But they both seem to have the general idea that the avatar body is controlled by an outside intelligence, and they already had this idea in place at their first meeting with Jake.

.

----------


## KorvinStarmast

I did not go. I had no interest in a rehash of "Pocahontas in Space" with great visual effects.
My son and my wife went. (Both adults, with very different tastes in movies). 

The both walked out about 2/3 - 3/4 of the way through for this reason: bored. 
Neat SFX (which they both praised) were not sufficient to keep their interest.   Comment from my son, who is the one who got me interested in_ The Witcher_ and _Mandalorian_:

"If you are going to spend that kind of money on those amazing SFX, write a story to go with it.  Don't skimp on that creative aspect."

----------


## warty goblin

Rewatched/finished the movie on Friday. It definitely improved on a second and complete viewing. For one thing we weren't as close to the end as I had thought, and the end did I thought a good job of pulling the story into a more coherent whole. 

The details remain intensely impressive. Natiri's copper earrings tarnish over the course of the movie, and nobody sinks a ship like James Cameron. Since I like some good old fashioned nautical mayhem, that was a lot of fun.

*Spoiler*
Show

The Titanic parallels are inevitable and actually kind of interesting. Titanic worked as a movie about a big ship sinking because it made the ship itself a very familiar and at times joyful place, one you were sad to see perish. It also did a lot of work to highlight secondary and sometimes even tertiary characters, which made the entire tragedy feel sufficiently big. Yes it was primarily a Jack/Rose love tragedy, but the movie was very careful to not have it be _just_ that. The other people on the ship, while not the focus, clearly also mattered.

This went exactly the opposite, doing a lot of work to make you hate the ship and everybody on it. At which I think it succeeded quite well. But the actual sinking was still intense and, for a PG-13 movie, relatively scary. And to the movie's credit, it was a fairly believable sort of ship sinking as well, with the sudden and violent inversion, survivors trapped in air pockets, and creepily floating corpses. 

Also while we're talking spoilers, this really is _A Song for Lya_ but action movie. The shot of Jake meeting his time-shifting son in the afterlife/Ehwa pretty much makes it obvious. The Navi have the only god in the universe. Get with it.  

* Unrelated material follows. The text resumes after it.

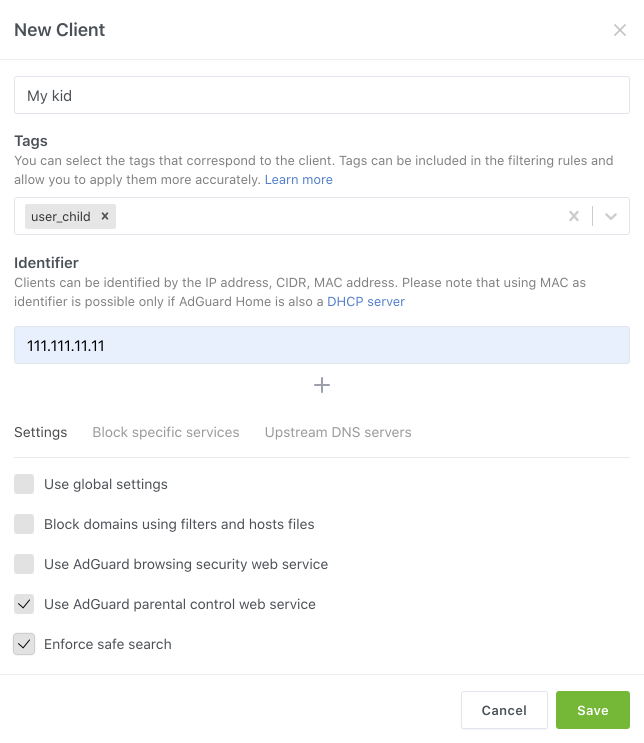
Task: Open the Upstream DNS servers tab
Action: click(x=338, y=432)
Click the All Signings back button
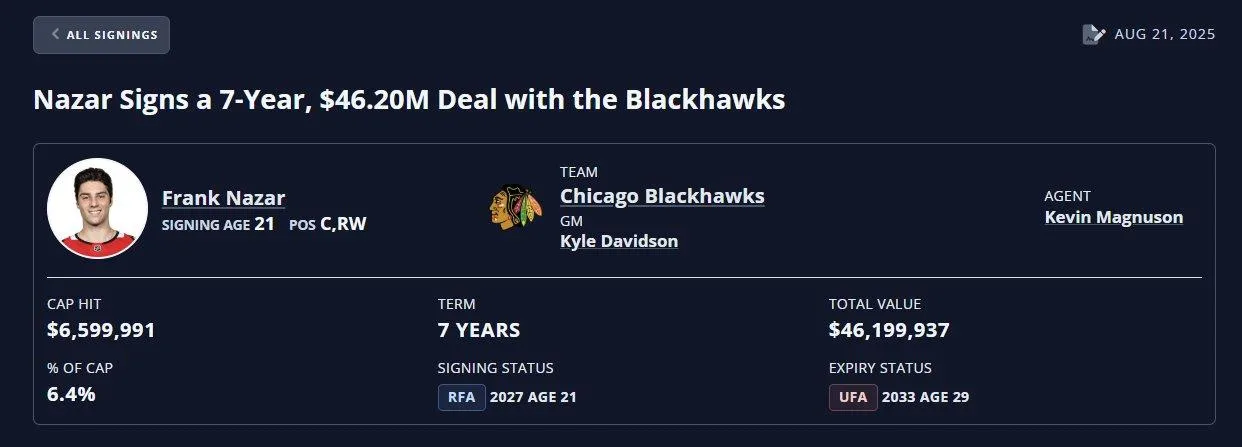Image resolution: width=1242 pixels, height=447 pixels. point(101,35)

Having seen the entire thing, I'd rate it an easy 8/10. The first one is 9/10 for me, due mostly to being a complete and satisfying story on its own, with I think stronger character arcs overall, particularly for Jake and Natiri. But since this one doesn't try to be a satisfying stand alone, it, on its own, leaves things hanging. Which is good, I'm pumped for a sequel. 

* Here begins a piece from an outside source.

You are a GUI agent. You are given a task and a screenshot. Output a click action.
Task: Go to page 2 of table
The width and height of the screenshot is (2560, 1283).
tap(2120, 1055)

I didn't see a lot of stuff in theaters this year. The only other big budget thing I saw was The Batman, which I quite liked. But I think this was, although somewhat unsatisfying as a piece of a whole, the stronger movie. That movie was very compromised by needing to sit in the entire Batman universe and honor the IP and yadda yadda yadda all of which just hurts its ability to tell a good story. To wit, if Batman wasn't a billion dollar IP that will only die when the sun explodes and vaporizes every last Warner Brothers shareholder, the natural conclusion of the story was Batman stops being Batman. Avatar, Way of Water is part of a larger story, and so incomplete, but the conclusion of this part of that story felt reasonable. A battle is won, but the fundamental problems persist, hence the war is ongoing.

----------


## Bohandas

> I did not go. I had no interest in a rehash of "Pocahontas in Space" with great visual effects.
> My son and my wife went. (Both adults, with very different tastes in movies). 
> 
> The both walked out about 2/3 - 3/4 of the way through for this reason: bored. 
> Neat SFX (which they both praised) were not sufficient to keep their interest.   Comment from my son, who is the one who got me interested in_ The Witcher_ and _Mandalorian_:
> 
> "If you are going to spend that kind of money on those amazing SFX, write a story to go with it.  Don't skimp on that creative aspect."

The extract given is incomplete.